[Stored data entries]
· · · · ·
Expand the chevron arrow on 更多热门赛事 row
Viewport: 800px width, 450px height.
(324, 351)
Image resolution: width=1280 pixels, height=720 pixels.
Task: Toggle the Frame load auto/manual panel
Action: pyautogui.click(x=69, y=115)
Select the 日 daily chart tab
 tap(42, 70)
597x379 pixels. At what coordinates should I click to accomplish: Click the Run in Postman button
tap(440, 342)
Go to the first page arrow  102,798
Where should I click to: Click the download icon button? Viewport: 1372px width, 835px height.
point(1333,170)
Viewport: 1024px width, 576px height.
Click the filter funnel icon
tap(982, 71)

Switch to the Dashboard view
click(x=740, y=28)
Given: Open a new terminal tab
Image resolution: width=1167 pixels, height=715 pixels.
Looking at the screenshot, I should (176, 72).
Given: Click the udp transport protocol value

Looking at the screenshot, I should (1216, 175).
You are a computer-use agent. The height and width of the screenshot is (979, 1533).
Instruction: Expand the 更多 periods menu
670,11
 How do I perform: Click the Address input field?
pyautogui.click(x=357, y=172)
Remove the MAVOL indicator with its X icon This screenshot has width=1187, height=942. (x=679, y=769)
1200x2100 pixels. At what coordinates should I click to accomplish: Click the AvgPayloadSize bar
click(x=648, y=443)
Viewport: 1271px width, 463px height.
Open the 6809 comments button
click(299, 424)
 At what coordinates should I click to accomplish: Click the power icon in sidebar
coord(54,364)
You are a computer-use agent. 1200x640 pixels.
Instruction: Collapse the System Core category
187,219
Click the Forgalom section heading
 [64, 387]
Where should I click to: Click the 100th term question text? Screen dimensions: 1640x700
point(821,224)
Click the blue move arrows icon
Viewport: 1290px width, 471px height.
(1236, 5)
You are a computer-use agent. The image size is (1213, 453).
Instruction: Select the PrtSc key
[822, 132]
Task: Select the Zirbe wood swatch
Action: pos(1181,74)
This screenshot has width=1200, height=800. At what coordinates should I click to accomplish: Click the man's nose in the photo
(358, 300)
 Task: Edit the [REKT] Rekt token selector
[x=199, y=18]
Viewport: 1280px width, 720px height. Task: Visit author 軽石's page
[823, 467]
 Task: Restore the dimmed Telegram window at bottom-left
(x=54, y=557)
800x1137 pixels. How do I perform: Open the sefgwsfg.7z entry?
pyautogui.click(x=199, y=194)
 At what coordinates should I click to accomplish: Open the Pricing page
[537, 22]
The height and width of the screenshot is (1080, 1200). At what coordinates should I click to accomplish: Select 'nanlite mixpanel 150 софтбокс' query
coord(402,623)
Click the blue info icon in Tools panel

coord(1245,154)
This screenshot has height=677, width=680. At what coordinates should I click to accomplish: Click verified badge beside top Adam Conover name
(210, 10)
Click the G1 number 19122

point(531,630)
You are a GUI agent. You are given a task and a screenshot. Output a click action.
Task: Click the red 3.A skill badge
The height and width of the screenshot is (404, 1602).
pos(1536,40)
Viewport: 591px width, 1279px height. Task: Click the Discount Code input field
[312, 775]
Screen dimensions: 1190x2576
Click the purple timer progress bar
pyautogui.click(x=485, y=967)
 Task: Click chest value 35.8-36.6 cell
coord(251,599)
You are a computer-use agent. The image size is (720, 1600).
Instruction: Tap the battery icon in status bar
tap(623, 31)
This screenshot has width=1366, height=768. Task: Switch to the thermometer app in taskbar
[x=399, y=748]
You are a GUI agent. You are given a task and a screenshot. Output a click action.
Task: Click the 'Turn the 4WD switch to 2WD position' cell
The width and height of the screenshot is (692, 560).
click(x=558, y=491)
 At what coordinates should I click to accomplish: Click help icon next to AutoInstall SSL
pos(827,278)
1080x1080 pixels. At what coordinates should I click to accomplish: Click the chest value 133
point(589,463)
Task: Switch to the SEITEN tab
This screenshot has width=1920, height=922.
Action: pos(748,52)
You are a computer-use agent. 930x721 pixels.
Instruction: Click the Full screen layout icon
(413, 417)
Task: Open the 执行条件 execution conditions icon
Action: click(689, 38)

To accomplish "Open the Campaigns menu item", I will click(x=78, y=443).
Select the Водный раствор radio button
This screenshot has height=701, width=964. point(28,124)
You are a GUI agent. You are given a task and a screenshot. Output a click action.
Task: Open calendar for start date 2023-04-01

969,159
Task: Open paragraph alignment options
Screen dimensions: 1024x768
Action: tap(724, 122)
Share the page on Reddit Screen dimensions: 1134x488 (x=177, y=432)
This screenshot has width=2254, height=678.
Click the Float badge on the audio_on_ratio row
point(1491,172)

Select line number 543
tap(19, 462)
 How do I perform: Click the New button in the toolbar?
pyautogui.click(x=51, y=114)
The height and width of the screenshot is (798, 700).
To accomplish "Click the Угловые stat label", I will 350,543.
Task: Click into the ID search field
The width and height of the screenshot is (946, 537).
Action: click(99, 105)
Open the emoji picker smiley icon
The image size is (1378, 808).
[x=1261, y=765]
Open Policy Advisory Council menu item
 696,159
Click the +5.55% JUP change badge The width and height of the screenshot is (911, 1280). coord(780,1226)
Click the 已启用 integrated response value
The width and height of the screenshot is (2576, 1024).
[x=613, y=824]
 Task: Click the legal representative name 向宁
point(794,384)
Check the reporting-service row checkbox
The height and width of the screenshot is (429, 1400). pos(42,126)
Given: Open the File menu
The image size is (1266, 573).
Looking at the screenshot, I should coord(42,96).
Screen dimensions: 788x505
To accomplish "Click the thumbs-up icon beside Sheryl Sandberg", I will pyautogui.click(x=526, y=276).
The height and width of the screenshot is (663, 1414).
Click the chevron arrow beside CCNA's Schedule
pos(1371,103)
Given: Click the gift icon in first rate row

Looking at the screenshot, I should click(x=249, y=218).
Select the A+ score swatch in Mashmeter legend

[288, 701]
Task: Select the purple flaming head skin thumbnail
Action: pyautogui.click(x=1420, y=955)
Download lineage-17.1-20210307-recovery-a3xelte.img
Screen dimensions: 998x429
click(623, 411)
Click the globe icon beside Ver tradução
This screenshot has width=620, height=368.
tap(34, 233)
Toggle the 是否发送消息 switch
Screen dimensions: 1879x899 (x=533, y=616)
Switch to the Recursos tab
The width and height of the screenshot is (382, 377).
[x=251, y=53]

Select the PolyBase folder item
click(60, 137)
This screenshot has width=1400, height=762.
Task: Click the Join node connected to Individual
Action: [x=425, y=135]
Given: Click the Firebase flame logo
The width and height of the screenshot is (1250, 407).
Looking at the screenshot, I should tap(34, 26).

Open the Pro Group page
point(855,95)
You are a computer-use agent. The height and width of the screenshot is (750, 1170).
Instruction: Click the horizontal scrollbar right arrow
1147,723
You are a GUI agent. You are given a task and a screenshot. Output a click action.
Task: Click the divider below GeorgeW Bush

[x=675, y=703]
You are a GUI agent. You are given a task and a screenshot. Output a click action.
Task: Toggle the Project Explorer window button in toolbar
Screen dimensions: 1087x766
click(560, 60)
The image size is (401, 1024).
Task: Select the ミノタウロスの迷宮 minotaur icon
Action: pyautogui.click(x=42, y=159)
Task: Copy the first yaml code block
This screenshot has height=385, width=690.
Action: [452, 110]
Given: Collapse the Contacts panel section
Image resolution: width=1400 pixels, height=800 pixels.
· · · · ·
▸ TASK REQUIREMENTS: Could you set down exactly the lines above, from the one containing "Given: Click the Firebase flame logo" through the last, including both and nothing else?

▸ RESPONSE TO THE TASK:
Given: Click the Firebase flame logo
The width and height of the screenshot is (1250, 407).
Looking at the screenshot, I should tap(34, 26).

Open the Pro Group page
point(855,95)
You are a computer-use agent. The height and width of the screenshot is (750, 1170).
Instruction: Click the horizontal scrollbar right arrow
1147,723
You are a GUI agent. You are given a task and a screenshot. Output a click action.
Task: Click the divider below GeorgeW Bush

[x=675, y=703]
You are a GUI agent. You are given a task and a screenshot. Output a click action.
Task: Toggle the Project Explorer window button in toolbar
Screen dimensions: 1087x766
click(560, 60)
The image size is (401, 1024).
Task: Select the ミノタウロスの迷宮 minotaur icon
Action: pyautogui.click(x=42, y=159)
Task: Copy the first yaml code block
This screenshot has height=385, width=690.
Action: [452, 110]
Given: Collapse the Contacts panel section
Image resolution: width=1400 pixels, height=800 pixels.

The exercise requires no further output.